### Data for processing
+--

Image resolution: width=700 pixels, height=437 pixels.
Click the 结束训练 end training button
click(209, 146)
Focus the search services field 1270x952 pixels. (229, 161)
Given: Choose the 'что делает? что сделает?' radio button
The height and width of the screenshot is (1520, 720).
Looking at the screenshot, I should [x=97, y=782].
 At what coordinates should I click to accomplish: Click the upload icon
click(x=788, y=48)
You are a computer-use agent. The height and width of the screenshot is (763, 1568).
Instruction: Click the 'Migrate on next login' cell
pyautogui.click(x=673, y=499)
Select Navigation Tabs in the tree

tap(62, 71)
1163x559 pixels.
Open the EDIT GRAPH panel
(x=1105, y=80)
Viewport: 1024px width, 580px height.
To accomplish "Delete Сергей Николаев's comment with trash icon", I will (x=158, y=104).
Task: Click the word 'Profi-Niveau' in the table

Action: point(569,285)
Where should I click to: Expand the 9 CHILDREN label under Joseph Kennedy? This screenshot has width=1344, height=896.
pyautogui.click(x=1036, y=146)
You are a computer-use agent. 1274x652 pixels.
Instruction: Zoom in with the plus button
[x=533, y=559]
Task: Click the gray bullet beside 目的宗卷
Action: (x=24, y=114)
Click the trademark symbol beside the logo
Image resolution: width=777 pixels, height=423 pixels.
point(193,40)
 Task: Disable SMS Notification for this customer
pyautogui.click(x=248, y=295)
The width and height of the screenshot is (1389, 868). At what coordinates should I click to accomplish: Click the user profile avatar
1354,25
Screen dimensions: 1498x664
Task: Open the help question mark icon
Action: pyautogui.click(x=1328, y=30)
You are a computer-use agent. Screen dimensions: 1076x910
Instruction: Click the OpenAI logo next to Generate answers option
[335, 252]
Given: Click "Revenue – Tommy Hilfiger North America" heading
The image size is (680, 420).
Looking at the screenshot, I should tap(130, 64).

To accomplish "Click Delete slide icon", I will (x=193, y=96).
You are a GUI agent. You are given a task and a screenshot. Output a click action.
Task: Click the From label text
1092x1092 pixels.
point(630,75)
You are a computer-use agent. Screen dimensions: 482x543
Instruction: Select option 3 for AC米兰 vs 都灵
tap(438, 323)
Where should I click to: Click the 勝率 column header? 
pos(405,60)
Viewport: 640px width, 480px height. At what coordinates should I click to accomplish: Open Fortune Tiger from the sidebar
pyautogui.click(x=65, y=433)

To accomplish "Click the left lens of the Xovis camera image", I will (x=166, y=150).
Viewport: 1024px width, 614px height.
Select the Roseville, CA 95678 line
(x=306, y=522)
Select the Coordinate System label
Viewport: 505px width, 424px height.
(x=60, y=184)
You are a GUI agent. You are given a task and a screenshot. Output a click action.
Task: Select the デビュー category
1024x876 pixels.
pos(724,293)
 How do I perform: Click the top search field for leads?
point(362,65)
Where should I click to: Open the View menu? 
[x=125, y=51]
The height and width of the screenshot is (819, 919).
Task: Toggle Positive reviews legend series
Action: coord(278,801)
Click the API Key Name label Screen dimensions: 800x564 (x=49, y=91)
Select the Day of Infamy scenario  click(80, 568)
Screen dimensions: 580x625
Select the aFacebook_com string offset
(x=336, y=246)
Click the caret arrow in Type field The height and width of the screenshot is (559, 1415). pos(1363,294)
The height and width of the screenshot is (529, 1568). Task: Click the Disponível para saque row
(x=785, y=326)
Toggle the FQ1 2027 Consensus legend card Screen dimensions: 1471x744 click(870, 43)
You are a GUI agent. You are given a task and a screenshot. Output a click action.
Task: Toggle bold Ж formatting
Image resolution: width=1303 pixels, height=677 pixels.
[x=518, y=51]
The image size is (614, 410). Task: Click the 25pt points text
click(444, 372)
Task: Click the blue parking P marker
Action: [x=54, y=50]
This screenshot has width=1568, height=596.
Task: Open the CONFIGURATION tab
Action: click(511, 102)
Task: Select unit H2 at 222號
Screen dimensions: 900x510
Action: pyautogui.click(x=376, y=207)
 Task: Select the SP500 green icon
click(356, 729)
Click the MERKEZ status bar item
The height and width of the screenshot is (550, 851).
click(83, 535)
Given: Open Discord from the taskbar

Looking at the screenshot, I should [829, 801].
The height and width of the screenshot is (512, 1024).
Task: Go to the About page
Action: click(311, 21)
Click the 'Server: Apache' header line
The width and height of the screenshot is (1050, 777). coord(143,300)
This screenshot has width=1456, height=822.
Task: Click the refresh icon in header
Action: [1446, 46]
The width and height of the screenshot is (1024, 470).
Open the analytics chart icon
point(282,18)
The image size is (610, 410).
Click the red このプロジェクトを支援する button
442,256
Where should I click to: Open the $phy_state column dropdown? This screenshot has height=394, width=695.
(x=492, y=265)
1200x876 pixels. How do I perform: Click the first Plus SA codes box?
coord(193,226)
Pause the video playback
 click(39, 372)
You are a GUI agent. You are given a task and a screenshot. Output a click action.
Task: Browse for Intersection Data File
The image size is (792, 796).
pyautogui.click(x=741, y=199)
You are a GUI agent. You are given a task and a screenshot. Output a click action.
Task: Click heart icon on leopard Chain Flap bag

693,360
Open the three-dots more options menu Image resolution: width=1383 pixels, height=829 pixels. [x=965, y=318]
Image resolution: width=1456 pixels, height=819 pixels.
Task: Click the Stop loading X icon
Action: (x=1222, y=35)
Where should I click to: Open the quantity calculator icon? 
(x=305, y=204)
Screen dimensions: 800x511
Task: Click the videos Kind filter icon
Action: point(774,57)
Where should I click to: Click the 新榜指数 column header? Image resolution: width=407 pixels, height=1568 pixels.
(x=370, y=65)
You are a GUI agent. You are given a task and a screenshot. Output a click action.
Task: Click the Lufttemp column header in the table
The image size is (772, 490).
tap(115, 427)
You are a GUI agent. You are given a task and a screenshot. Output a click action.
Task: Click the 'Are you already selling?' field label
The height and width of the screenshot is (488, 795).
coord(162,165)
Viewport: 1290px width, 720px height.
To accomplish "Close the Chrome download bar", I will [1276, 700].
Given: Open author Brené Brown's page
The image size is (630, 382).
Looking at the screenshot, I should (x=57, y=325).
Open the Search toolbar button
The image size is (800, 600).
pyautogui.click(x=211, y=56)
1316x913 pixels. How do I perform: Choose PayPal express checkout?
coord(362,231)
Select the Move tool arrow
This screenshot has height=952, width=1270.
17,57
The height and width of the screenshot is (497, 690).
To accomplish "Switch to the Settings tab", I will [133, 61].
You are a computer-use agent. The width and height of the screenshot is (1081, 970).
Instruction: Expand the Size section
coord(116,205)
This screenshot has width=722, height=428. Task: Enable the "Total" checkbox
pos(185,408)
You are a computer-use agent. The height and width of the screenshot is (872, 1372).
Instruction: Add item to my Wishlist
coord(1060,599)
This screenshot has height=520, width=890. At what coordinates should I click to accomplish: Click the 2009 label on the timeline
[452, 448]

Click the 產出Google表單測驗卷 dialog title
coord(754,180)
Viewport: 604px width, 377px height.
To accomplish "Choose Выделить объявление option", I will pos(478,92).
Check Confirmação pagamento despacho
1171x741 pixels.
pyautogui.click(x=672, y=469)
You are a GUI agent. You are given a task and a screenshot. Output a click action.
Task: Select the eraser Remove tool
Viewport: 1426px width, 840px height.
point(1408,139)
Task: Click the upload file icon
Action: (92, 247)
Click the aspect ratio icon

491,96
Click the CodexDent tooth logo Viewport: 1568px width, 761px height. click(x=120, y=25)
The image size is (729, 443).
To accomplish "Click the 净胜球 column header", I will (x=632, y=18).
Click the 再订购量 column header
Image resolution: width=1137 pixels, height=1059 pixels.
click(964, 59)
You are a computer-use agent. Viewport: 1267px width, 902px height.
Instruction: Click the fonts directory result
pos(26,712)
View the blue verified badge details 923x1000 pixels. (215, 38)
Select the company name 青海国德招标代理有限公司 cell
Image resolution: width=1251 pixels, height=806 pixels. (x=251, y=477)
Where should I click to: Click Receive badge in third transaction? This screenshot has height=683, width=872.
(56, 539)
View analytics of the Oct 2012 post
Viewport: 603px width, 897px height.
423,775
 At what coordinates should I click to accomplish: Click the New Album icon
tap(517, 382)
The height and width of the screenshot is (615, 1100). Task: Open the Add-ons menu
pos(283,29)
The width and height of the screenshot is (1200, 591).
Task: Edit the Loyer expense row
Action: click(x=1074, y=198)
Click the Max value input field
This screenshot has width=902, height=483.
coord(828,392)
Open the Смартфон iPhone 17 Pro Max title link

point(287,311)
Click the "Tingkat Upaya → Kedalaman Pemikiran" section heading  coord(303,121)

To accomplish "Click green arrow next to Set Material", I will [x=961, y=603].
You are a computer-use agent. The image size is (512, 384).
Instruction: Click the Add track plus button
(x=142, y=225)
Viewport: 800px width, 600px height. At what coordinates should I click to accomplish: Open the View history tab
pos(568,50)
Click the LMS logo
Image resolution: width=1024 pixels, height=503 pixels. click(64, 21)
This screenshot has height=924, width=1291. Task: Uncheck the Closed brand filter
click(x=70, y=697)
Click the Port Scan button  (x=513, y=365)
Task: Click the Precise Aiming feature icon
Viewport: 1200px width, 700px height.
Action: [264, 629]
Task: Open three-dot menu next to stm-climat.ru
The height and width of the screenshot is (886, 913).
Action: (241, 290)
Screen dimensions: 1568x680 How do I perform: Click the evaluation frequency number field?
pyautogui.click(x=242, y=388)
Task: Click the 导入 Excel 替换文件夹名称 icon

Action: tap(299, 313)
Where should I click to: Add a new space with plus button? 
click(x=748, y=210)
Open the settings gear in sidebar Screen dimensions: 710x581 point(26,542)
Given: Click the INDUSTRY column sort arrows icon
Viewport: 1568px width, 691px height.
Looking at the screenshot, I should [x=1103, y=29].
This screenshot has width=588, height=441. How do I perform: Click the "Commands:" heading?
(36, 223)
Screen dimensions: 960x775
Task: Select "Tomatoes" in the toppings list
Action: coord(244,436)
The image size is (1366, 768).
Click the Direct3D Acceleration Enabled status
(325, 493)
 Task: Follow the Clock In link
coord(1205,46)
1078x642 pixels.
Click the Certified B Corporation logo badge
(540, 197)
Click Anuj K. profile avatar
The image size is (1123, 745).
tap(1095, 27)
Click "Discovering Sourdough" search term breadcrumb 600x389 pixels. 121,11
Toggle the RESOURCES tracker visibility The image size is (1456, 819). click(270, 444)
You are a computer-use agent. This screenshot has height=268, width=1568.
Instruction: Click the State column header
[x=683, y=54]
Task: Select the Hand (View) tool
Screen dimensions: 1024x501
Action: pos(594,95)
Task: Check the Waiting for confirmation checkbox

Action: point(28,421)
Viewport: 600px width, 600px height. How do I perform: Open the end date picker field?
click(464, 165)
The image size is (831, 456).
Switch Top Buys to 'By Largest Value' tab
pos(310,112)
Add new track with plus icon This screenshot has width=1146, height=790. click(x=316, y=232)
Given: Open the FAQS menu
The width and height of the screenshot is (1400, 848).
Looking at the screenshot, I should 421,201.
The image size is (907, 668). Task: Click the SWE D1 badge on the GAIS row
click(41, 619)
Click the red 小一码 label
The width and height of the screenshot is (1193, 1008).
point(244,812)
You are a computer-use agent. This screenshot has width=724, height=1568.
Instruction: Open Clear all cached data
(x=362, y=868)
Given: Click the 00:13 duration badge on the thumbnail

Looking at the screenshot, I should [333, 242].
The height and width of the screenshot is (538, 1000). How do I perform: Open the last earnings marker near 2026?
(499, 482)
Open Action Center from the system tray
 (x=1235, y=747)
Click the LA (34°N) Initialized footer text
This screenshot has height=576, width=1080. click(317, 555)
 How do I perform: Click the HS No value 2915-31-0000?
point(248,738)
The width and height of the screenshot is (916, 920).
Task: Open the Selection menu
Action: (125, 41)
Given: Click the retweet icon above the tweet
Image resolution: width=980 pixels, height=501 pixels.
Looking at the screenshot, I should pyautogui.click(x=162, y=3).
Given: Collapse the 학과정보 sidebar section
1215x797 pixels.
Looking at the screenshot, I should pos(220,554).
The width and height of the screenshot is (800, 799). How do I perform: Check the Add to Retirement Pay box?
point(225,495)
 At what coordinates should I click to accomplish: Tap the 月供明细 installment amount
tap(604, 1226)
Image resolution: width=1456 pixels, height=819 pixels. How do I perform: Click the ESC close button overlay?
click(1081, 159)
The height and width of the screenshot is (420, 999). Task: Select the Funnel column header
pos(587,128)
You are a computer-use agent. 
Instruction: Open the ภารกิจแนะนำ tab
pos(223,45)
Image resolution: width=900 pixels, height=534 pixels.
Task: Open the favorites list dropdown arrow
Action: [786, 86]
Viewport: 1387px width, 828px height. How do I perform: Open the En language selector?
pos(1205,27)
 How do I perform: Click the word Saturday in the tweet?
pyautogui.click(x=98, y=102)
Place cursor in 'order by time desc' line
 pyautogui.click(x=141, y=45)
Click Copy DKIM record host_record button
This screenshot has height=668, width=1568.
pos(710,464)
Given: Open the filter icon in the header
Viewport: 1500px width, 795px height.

+--

### Requirement
Retrieve all lines from the data that contain the string "Delete".

### Exercise answer
To accomplish "Delete Сергей Николаев's comment with trash icon", I will (x=158, y=104).
To accomplish "Click Delete slide icon", I will (x=193, y=96).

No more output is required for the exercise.